The Philippines produces 16.2 million metric tons of “palay” [rice before milling] annually, which can be converted to 10.56 million metric tons of milled rice. Filipinos eat at least 11.9 million metric tons. The shortfall is covered by imports which comprise up to 10 percent of total consumption. Rice imports have more than doubled in the past decade, making the country the largest importer of rice in the world, reaching 1.7 million metric tons a year. The tightening rice supply from the main rice producers—Thailand, Vietnam and India—and the consequent skyrocketing of food prices have made the Philippine production shortfall more acute than in previous years.

The specter of rice shortages has morphed into a security threat that threatens political stability. Civil unrest in more than 37 countries has led to rioting by hungry people protesting against food prices which the poor cannot afford. The UN Food and Agriculture Organization (FAO) has warned that food riots in developing countries will spread unless world leaders take steps to reduce prices to the poor. Director General Jacques Diouf said that despite the forecast 2.6 percent rise in global cereal output this year, record prices were unlikely to fall, which would force poorer countries’ food bills to go up 56 percent. “The reality is that people are dying already in the riots,” he said. “They are dying because of their reaction to the situation.”

Food riots have broken out in several African countries as well as in Indonesia, the Philippines and Haiti, the FAO said. There is a risk that this unrest will spread in countries where 40 to 60 percent of income goes to food.

The price of rice has skyrocketed in the Philippines to more than double in less than three months after the rice supply shortfall appeared. Although the National Food Authority (NFA) still sells subsidized rice at P18.25 a kilo, the price of non-NFA rice has increased to P40 from P25 in two months. Longer queues have formed at NFA outlets as its stocks have become scarcer, partly because of hoarding, forcing the government to ration rice to one kilo per person.

Dominique Strauss-Kahn, managing director of the International Monetary Fund, has warned that if food prices remain high, there will be war and other consequences for people in many developing countries. With governments in Haiti, Egypt and Bangladesh facing social unrest because of rising food prices and shortages, “thousands and hundreds of thousands of people will be starving. Children will be suffering from malnutrition.”

The Philippines is not far removed from this scenario of civil unrest, a contingency that has rattled the government and has driven it to avert an outbreak of violence. President Gloria Macapagal-Arroyo has made highly publicized visits to NFA warehouses to show they are filled with rice. But it’s not the visible rice stockpile that reassures. As one FAO official has pointed out, the hungry and the poor see the food stocks on the shelves but it’s the high prices that’s driving them to the streets. It’s their rebellion against food prices.

Defense Secretary Gilbert Teodoro, in a display of incredible insensitivity, has dismissed the possibility of riots flaring up in Manila over the rice crisis, saying food riots have never happened in the country. It’s a smug assumption.

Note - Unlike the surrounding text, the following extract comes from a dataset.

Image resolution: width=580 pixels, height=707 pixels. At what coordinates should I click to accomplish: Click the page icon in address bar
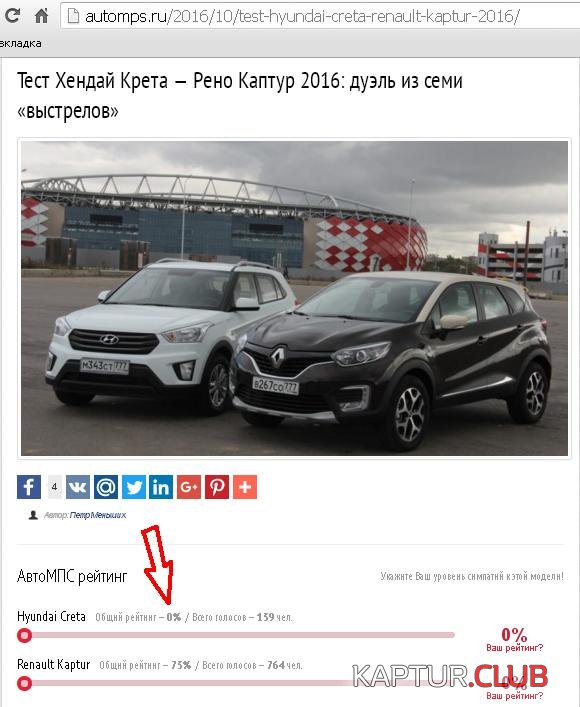point(73,17)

The impact of the rice price increases hits the poor hardest. The government response is to make NFA rice available to the “poorest of the poor.” But middle-class consumers have also been going to the NFA outlets for cheaper rice, resulting in longer queues and a reduction of supply for the poor.

Yap said, “We have to be sure that rice reaches the ones most affected by high prices. This is the bottom 80 percent of the population who spend 60 percent of their household budget on food, and of which 40 percent is spent on buying rice.”

Rice is traditionally a political issue in the Philippines, and adequate supply and low-priced rice have shifted the government’s priority to preventing civil unrest. Any response that calls for the comprehensive review of food policy, resulting in the recurrent rice crisis, takes a back seat to political stability. The immediate concern is regime survival.